PASSAGE PROVIDED:
* begin *

# conozco a él / le conozco a él / lo conozco a él



## scholar visari

Buenos Días 


Hello I was wondering for this sentence," I know Hugo" can you translate it like:

  Lo conozco a hugo 
              or 
  Le conozco a hugo 
           or just 
     Conozco a hugo 

 I know that if I just want to say I know him it would be,"lo conozco" but what about if you want to be more specific about it. I don't think that the first one is right because I've never seen it in any texts. The second one I'm not sure, and the third one I think its right but I'm also not  sure. 



   Gracias por su ayuda


----------



## stretch

I like the last one.  I think the second one is a prime example of "leísmo", and the first would seem best used in a situation where you needed to clear up the fact that you are talking about Hugo and not someone else.  Otherwise, the last one seems best to me.

* end *

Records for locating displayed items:

* begin *

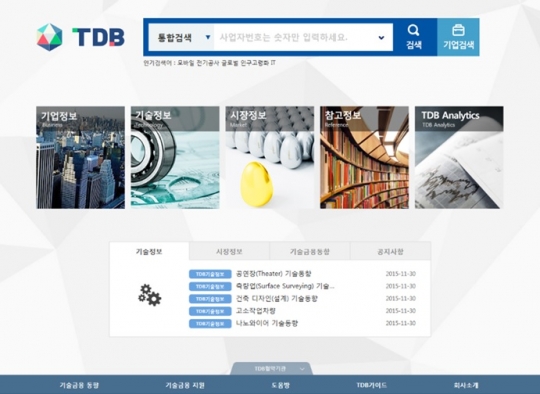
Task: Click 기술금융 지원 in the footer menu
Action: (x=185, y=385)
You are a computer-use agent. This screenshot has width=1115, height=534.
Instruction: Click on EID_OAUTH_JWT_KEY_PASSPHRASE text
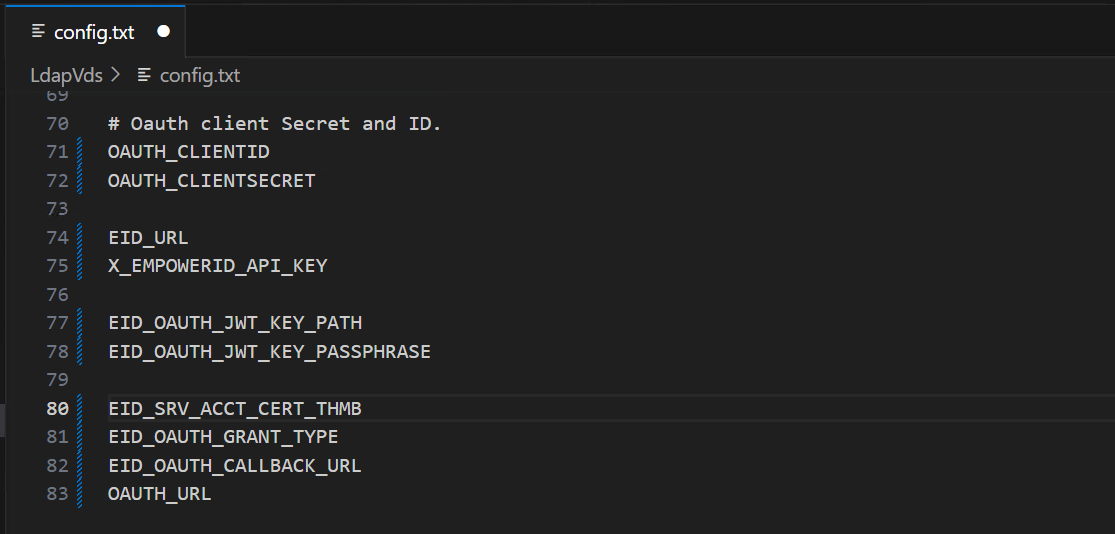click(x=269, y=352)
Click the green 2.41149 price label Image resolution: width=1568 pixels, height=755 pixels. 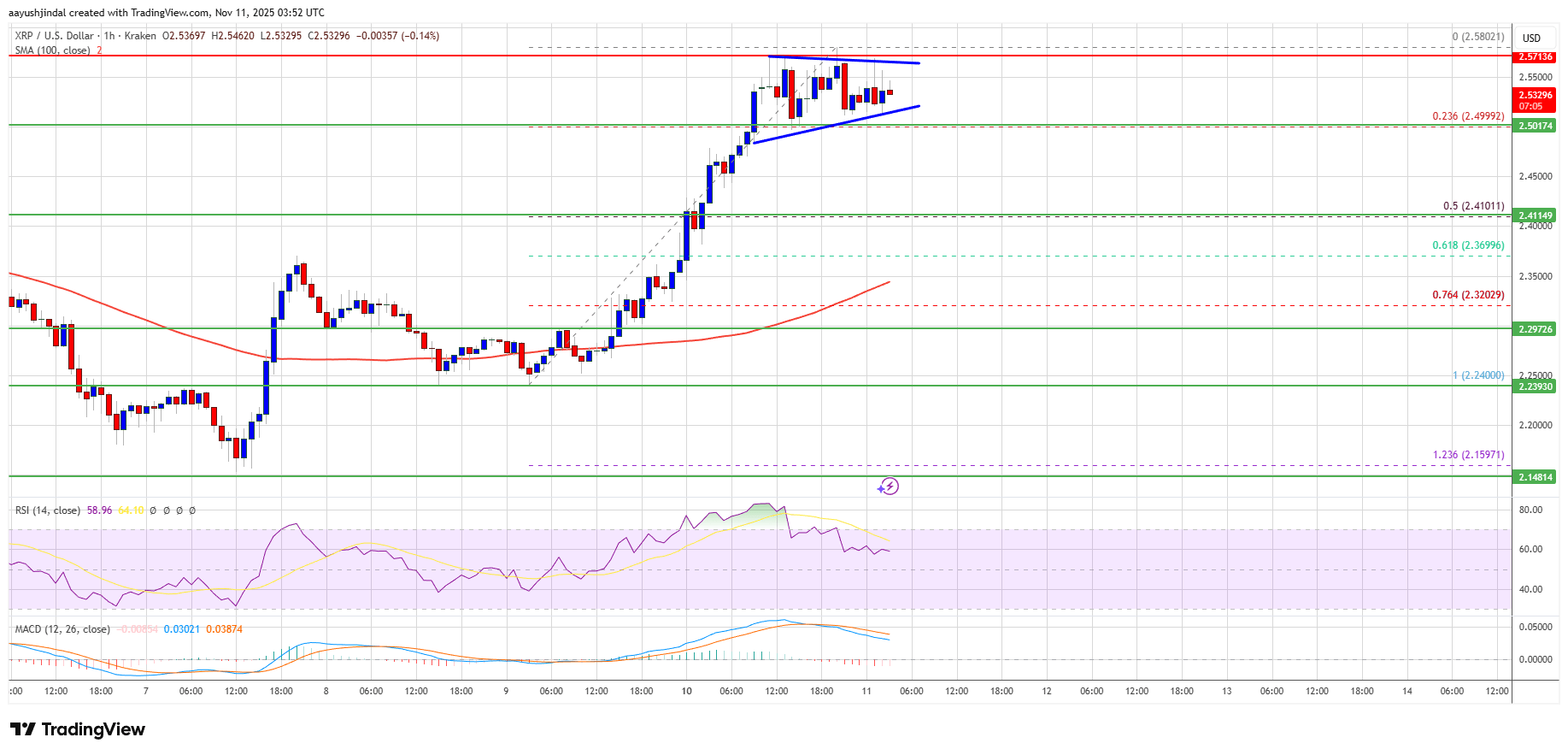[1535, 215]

* end *

PARTS OF THE EXERCISE:
A - In the thread about saying "I know Hugo" in Spanish, what does the reply call the second option?
B - Carry the thread about saying "I know Hugo" in Spanish on past its last reply.

PER-TASK OUTPUTS:
A - A prime example of "leísmo."

B -
----------



## scholar visari

Gracias, I understand better its been confusing me for awhile so thanks.


----------



## stretch

Sure.  Happy to help


----------



## Peterdg

scholar visari said:


> Lo conozco a Hugo
> or
> Le conozco a Hugo
> or just
> Conozco a Hugo


The first one is wrong because you duplicate a direct object with "lo". In this case, it is not admitted. 

 Same thing: invalid direct object duplication. 

What would be acceptable is:

"A Hugo lo conozco" or
"A Hugo le conozco"; this last one is leísmo, but it's an accepted leísmo ("le" for a masculine singular direct object).
The reason why you can duplicate the direct object in this case is because the direct object appears *before* the verb. In this case, the duplication is even mandatory.


----------



## scholar visari

So if you want to be more specific about the direct object you would put it in the front like the example you have provided.


----------



## Peterdg

Yes, it's a way to emphasize it.


----------



## mirx

scholar visari said:


> So if you want to be more specific about the direct object you would put it in the front like the example you have provided.


  In a short sentence like the ones posted, yes. If your example was longer and part of a conversation you could use the others as well.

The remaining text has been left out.